Capt. John Ashmead, son of John and Ann (Rush) Ashmead, born in Germantown, Philadelphia, September 29, 1738, became identified with the sea-going trade from the port of his native city at an early age, and before attaining his majority went as super-cargo of a merchant vessel to St. Croix, West Indies, and from that time followed the sea until incapacitated for its hardships by old age. He became a captain before the breaking out of the Revolution, during that struggle, was Captain of the brigs "Mars" and "Eagle" of Pennsylvania, and was also appointed naval constructor by the Continental Congress, 1776. He was a skillful and daring mariner and a tactful disciplinarian, and became famous as a naval commander. After the close of the Revolutionary War, he was captain of the "India" and other famous Indian merchantmen, and made many voyages to European and Asiatic ports. During the last years of his life he was senior warden of the port of Philadelphia. He died in Philadelphia June 6, 1818, having lived and served his country through two Colonial Wars, and through both wars for independence.
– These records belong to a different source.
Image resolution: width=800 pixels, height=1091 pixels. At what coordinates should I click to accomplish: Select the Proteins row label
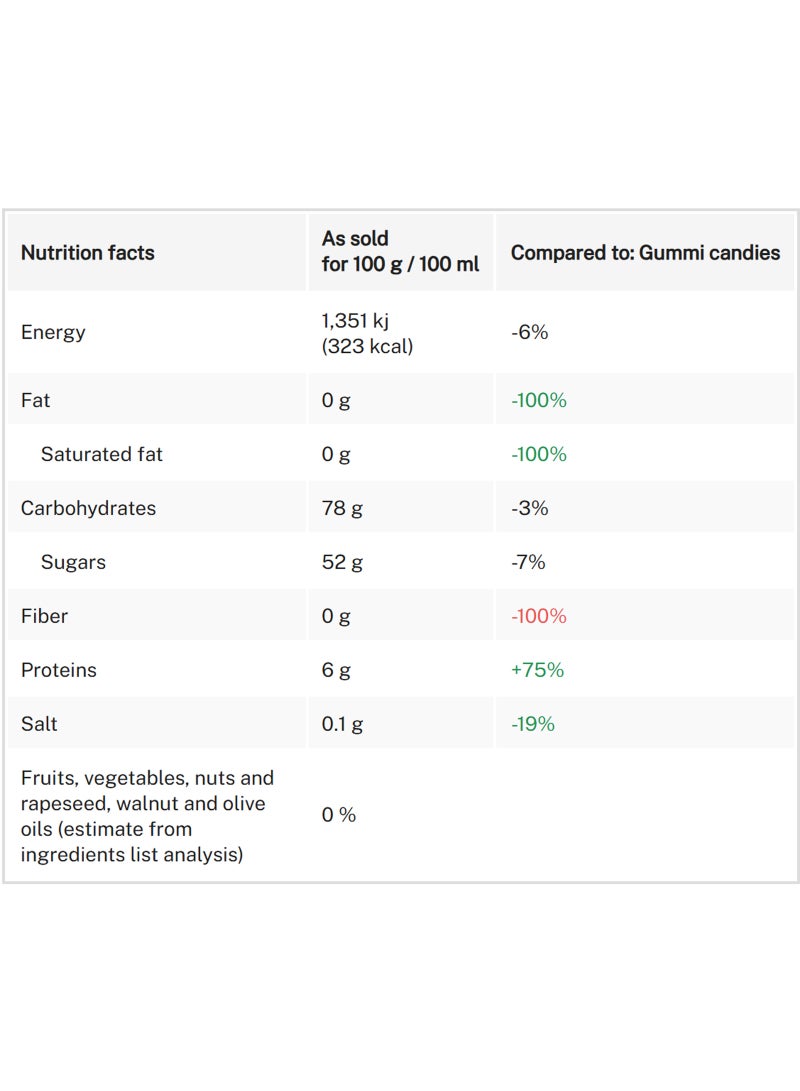(x=59, y=670)
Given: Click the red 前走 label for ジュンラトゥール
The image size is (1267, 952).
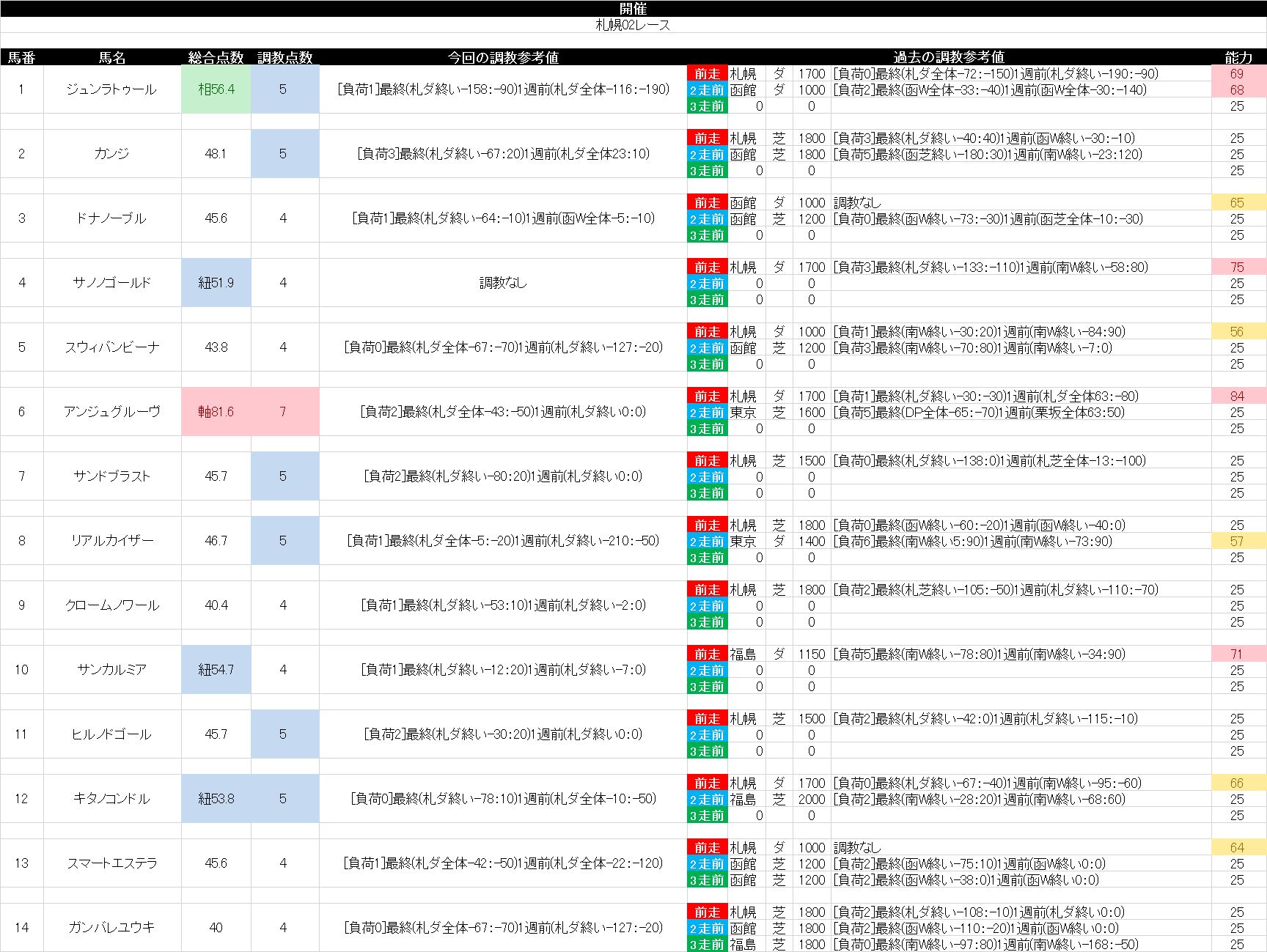Looking at the screenshot, I should pyautogui.click(x=707, y=74).
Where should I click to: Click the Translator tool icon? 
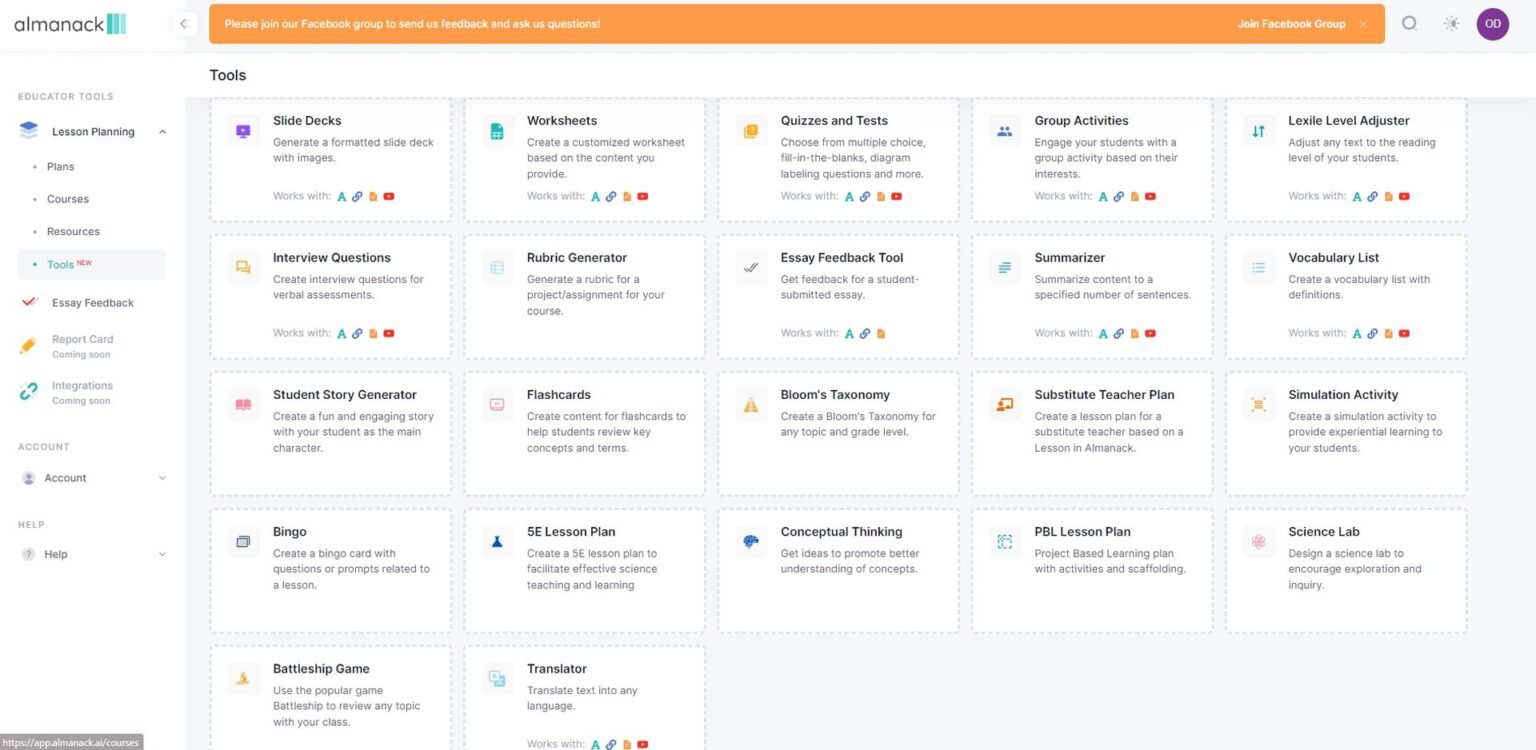coord(497,678)
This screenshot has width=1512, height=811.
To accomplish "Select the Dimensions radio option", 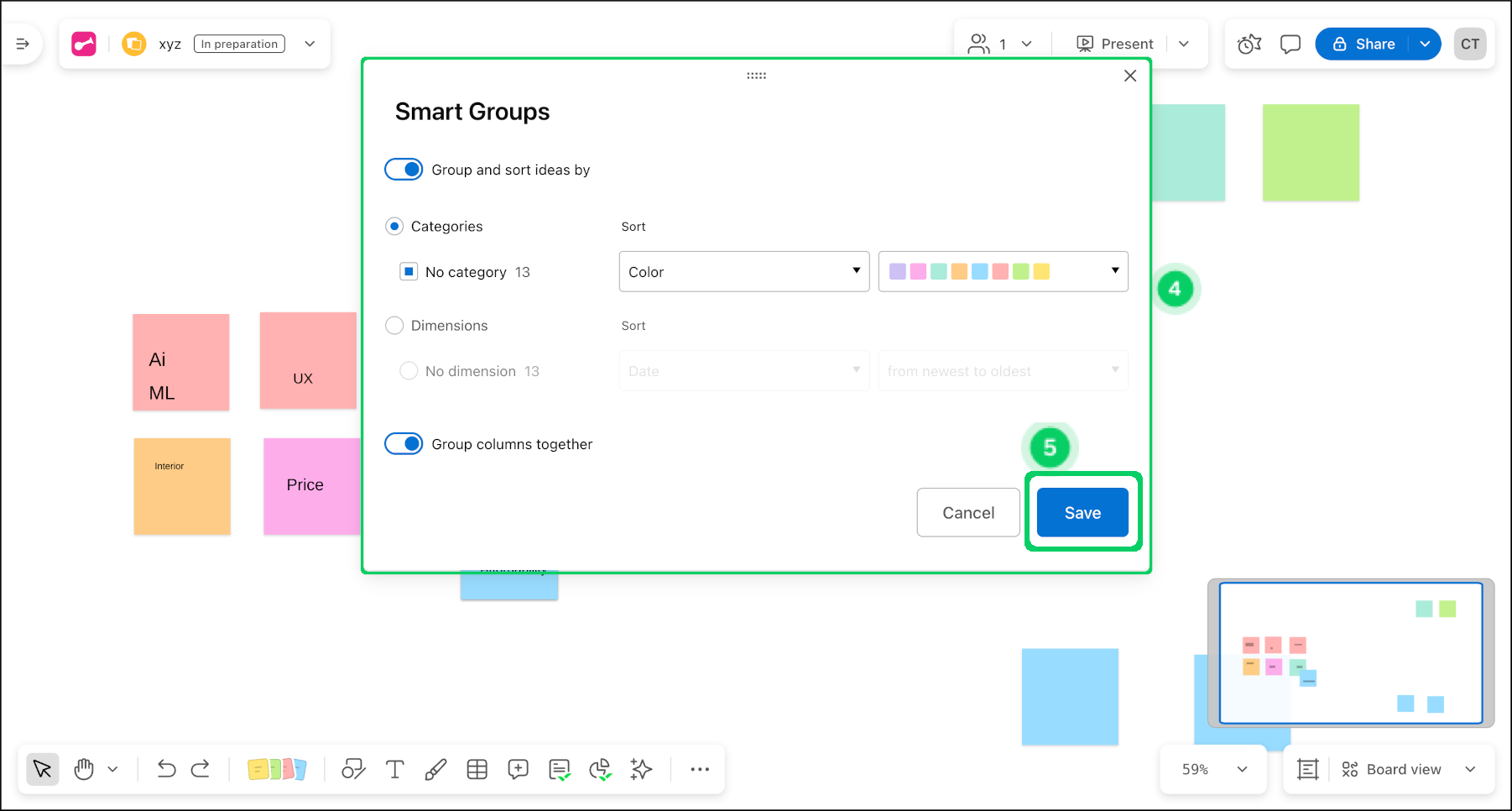I will [394, 326].
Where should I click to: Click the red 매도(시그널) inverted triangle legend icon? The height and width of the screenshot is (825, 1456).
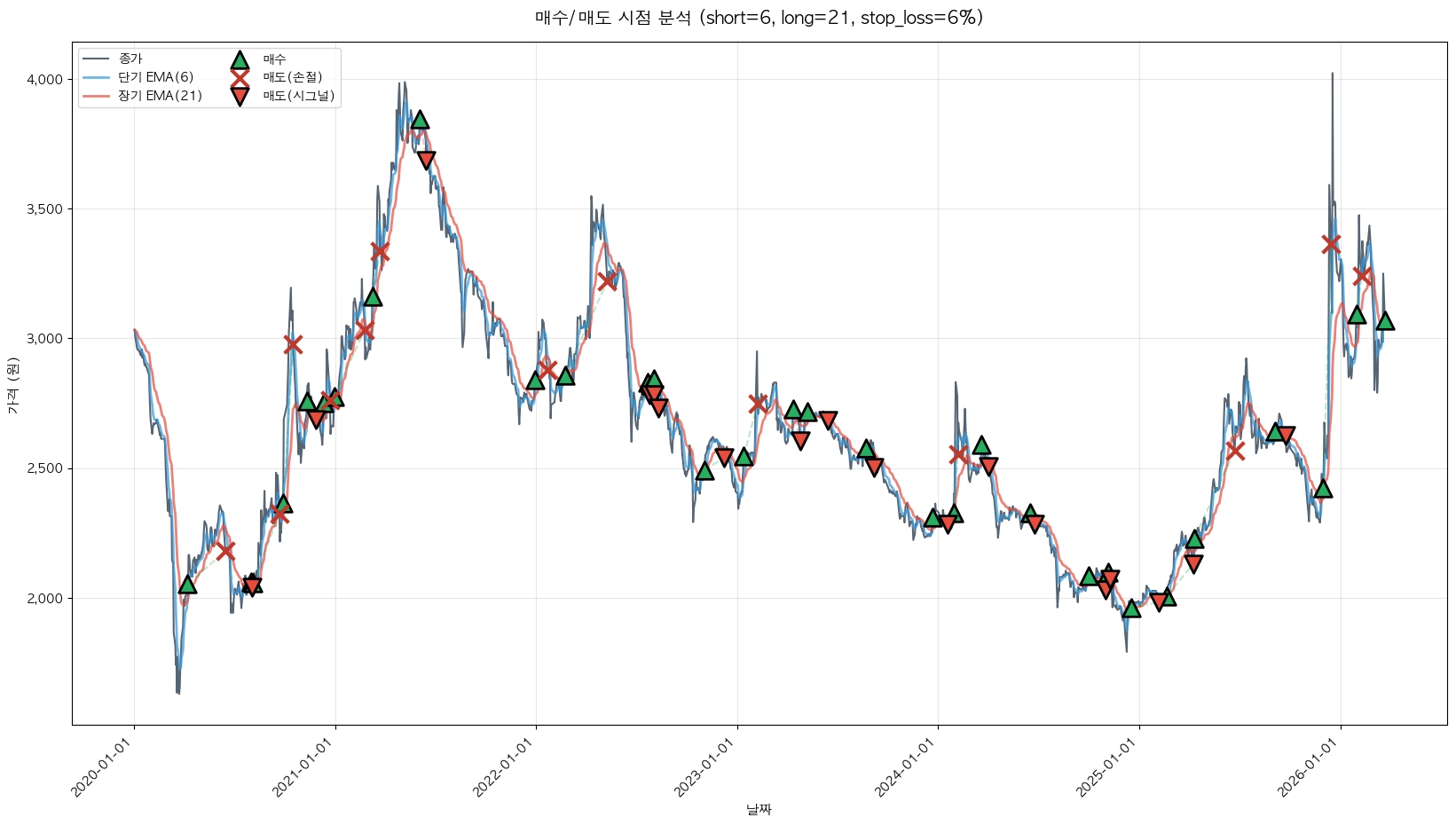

Capt. John Ashmead married, 1760, Mary, born 1743, died May 18, 1814, daughter of Benjamin Mifflin, and niece of Gen. and Gov. Thomas Mifflin. In the commonplace book of his first cousin Dr. Benjamin Rush, it is stated that in 1800, Capt. Ashmead stated to his cousin that over thirty of the forty years of his married life had been spent upon the sea, some of his trips consuming seven and eight months. In this book is also found Capt. Ashmead's epitaph, written by himself many years before his death, which, as revised shortly before his death, is as follows:
"In Life's hard bustle on the troubled seas, Thro' many storms and many a prosperous breeze, Thro' winter's blasts and summer's sultry sun, From frigid to the torrid zone I've run, In ninety voyages thro unnumbered toils, I've sailed above five hundred thousand miles. Being taken, foundered, and oft cast away, Yet weathered all,--in this close port to lay, Where a dead calm my weary bark doth find, Obliged to anchor for the want of wind."
A later revision cut off the last two lines, and added in their place:
"Where undisturbed my dust it shall remain, Till the last trump calls up all hands again, And what new perils I may then go through No human reason ever yet could show, But the same power which led through earth and sea, Will doubtless lead me through eternity."